Według amerykańskiej służby geologicznej USGS wstrząsy miały miejsce 14 km na południowy zachód od miasta Iwaki, ok. 80 km na południe od zniszczonej przez trzęsienie sprzed miesiąca elektrowni atomowej Fukushima I. Wystąpiły płytko - na głębokości 10 km.
Według sejsmologów poniedziałkowy wstrząs jest kolejnym wstrząsem wtórnym po tragicznym w skutkach trzęsieniu ziemi z 11 marca.
Elektrownie bezpieczne
Operator elektrowni Fukushima I - koncern TEPCO - natychmiast poinformował, że po poniedziałkowych wstrząsach nie odnotowano nieregularności w kompleksie, a wszyscy pracownicy zostali ewakuowani. Podobne oświadczenie wydała firma Tohoku Electric Power Co - operator elektrowni Onagawa.
Jedynym negatywnym skutkiem dla japońskich elektrowni była około 50-minutowa przerwa w zasilaniu zewnętrznym. Umożliwiało ono pompowanie wody do reaktorów 1,2 i 3 w Fukushimie. Jednak problem został już rozwiązany, a zdaniem japońskiej agencji bezpieczeństwa atomowego nie powinno to mieć wpływu na sytuację w kompleksie.
Poszerzona ewakuacja
Także w poniedziałek władze Japonii zdecydowały o poszerzeniu strefy ewakuacji wokół Fukushimy I. Dotychczas ewakuowano mieszkańców z obszaru w promieniu 20 km od elektrowni, zaś na obszarze w odległości od 20 do 30 km mieszkańcom powiedziano jedynie, żeby pozostawali w domach i doradzano dobrowolną ewakuację.

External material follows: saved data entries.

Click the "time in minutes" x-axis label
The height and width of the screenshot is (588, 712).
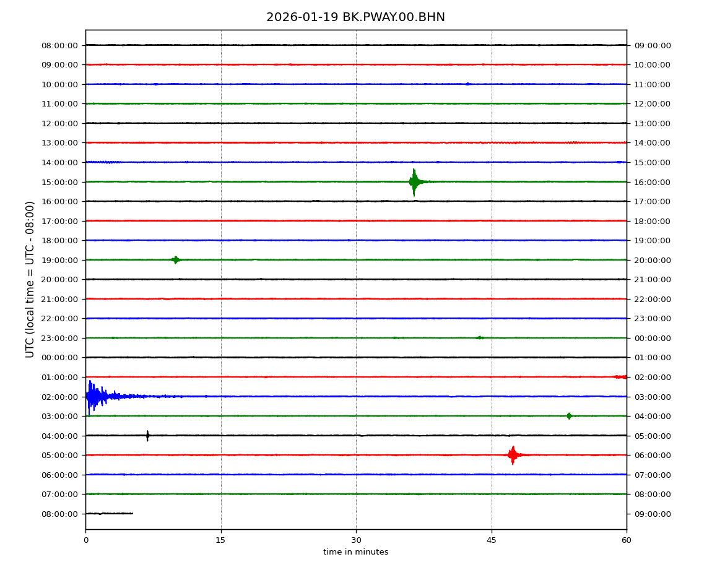[355, 552]
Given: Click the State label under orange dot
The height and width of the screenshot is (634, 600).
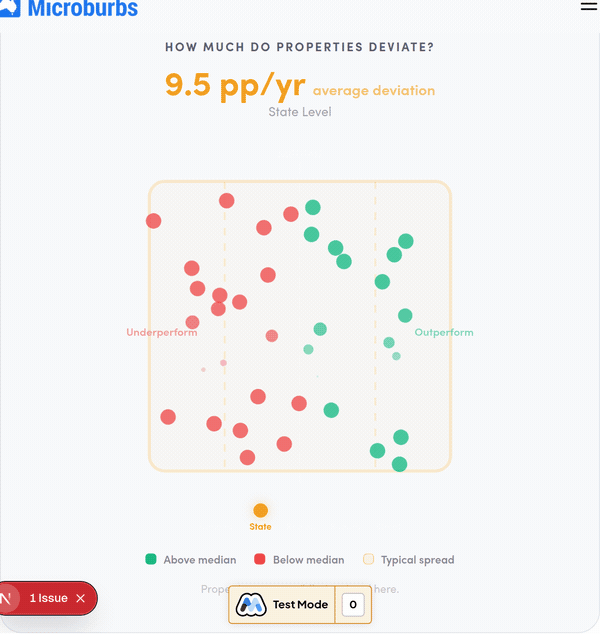Looking at the screenshot, I should (261, 526).
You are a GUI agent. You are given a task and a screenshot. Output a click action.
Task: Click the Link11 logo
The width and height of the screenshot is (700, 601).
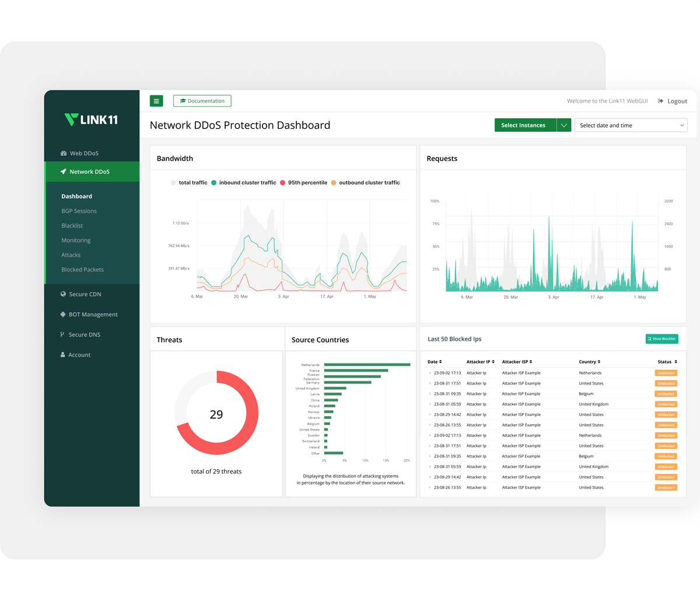(x=91, y=120)
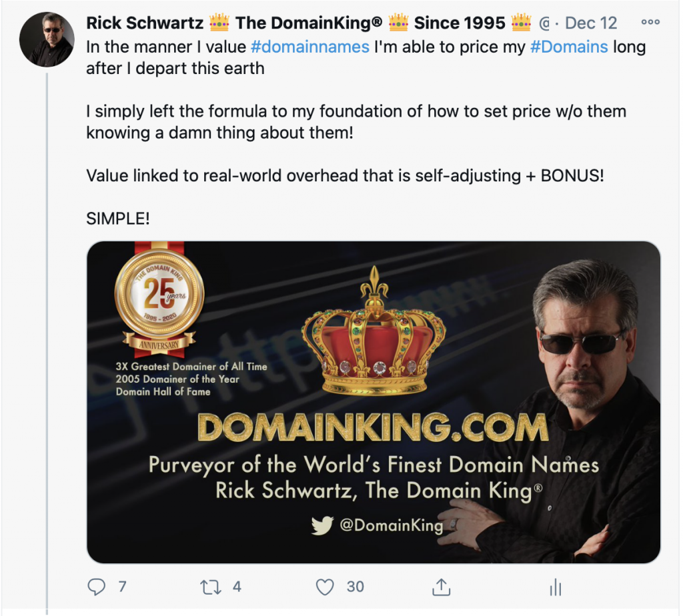Click the #domainnames hashtag link
The image size is (683, 616).
pyautogui.click(x=309, y=47)
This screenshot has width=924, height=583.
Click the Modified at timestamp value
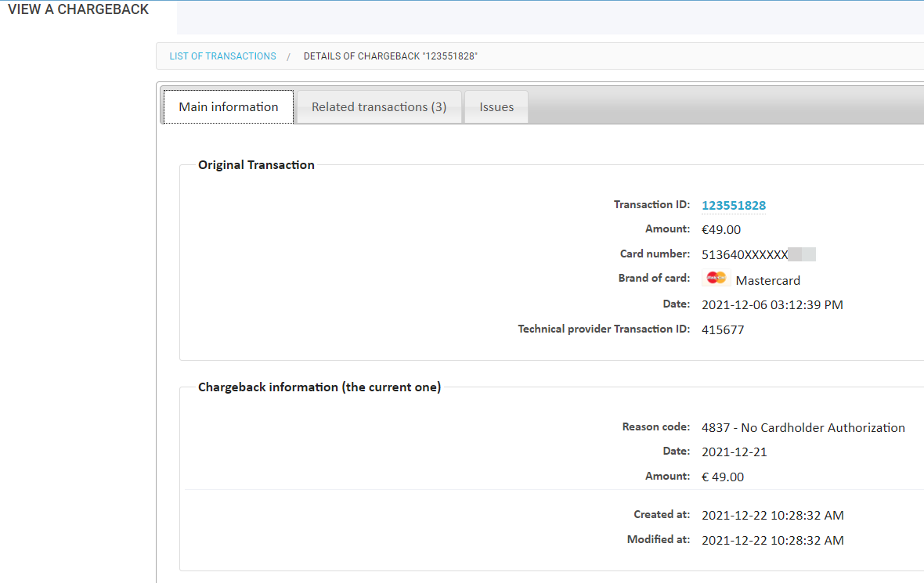coord(772,540)
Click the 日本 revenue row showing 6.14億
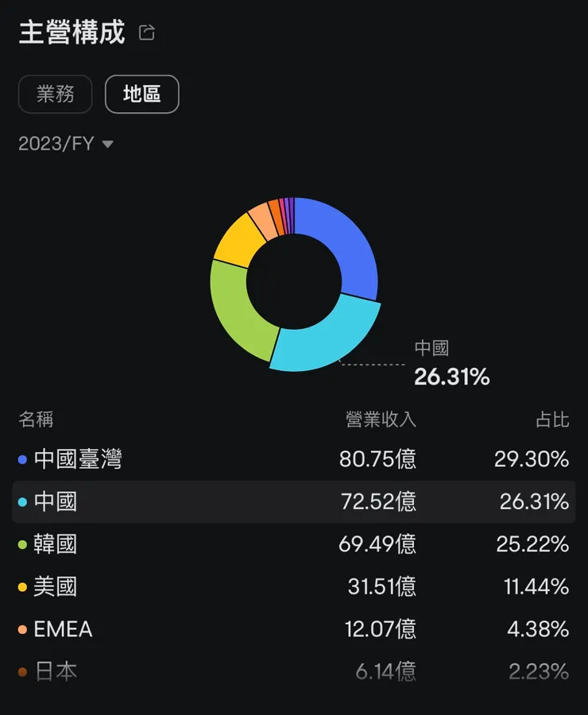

Według Edano, strefa ewakuacji zostanie poszerzona o kilka miejscowości, w których doszło do kumulacji substancji radioaktywnych. Rzecznik podkreślił jednak, że nie ma potrzeby natychmiastowej ewakuacji z tych terenów. Mieszkańcy powinni je opuścić w ciągu miesiąca.
Greenpeace alarmuje
Eksperci organizacji Greenpeace poinformowali w poniedziałek o wysokim, groźnym dla zdrowia poziomie promieniowania na obszarach zamieszkanych wokół Fukushimy, nawet w odległości 60 km od elektrowni. W niektórych miejscach kontaminacja jest tak duża, że dopuszczalną roczną dawkę promieniowania (1000 mikrosiwertów) mieszkańcy wchłonęliby w ciągu kilku tygodni.
Analiza próbek ziemi, przeprowadzona przez ekspertów Greenpeace wykazała, że źródłem 80 proc. radioaktywności są izotopy cezu. Okres połowicznego rozpadu cezu 137 wynosi ok. 30 lat, zaś cezu 134 - dwa lata.